DIRECTIONS
In the entries below, find the line with "You are a GUI" and the line with "Task: Click Save All disks icon"; give again those lines and every line between them, exactly.

RECORDS TO USE
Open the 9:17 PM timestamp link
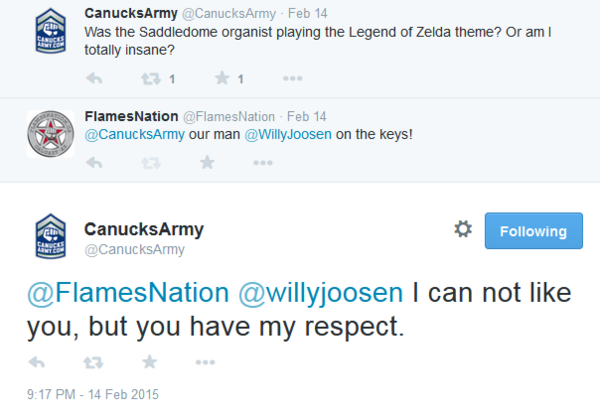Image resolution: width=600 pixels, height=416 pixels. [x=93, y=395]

--

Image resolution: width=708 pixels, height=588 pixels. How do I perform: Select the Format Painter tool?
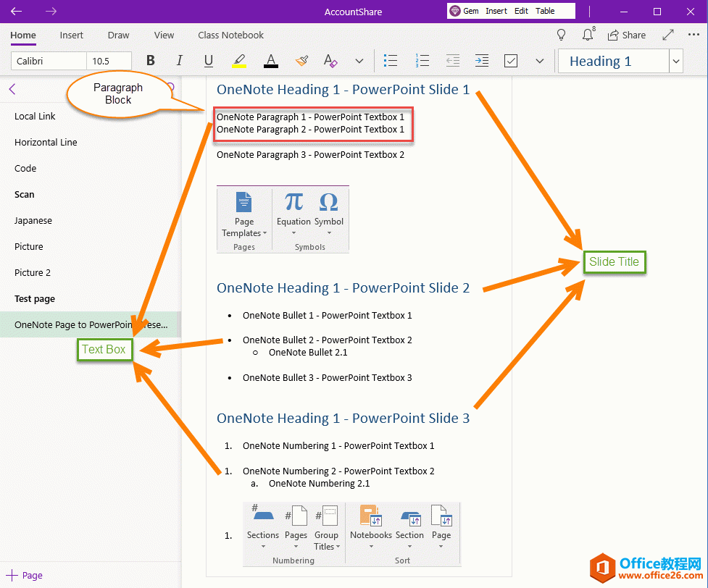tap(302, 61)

...

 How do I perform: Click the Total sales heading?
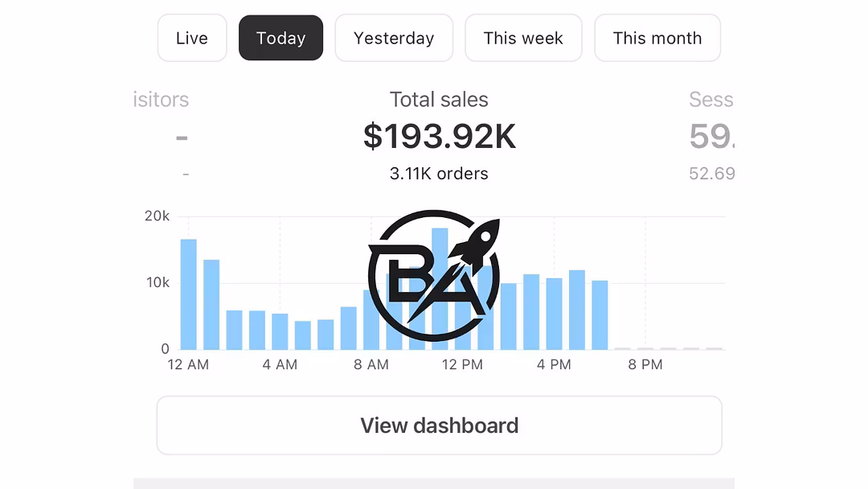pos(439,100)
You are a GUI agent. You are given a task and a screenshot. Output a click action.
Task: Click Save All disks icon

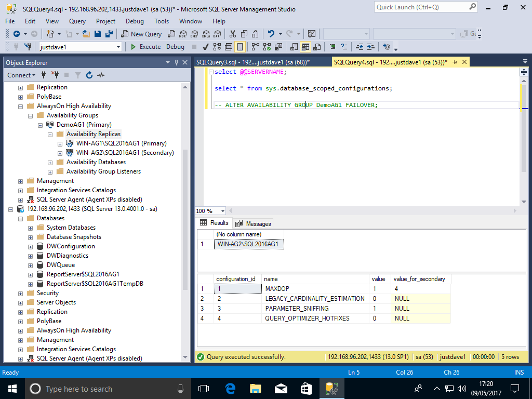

RESPONSE FOR THIS EXERCISE
You are a GUI agent. You are given a task and a screenshot. Output a click action.
Task: Click Save All disks icon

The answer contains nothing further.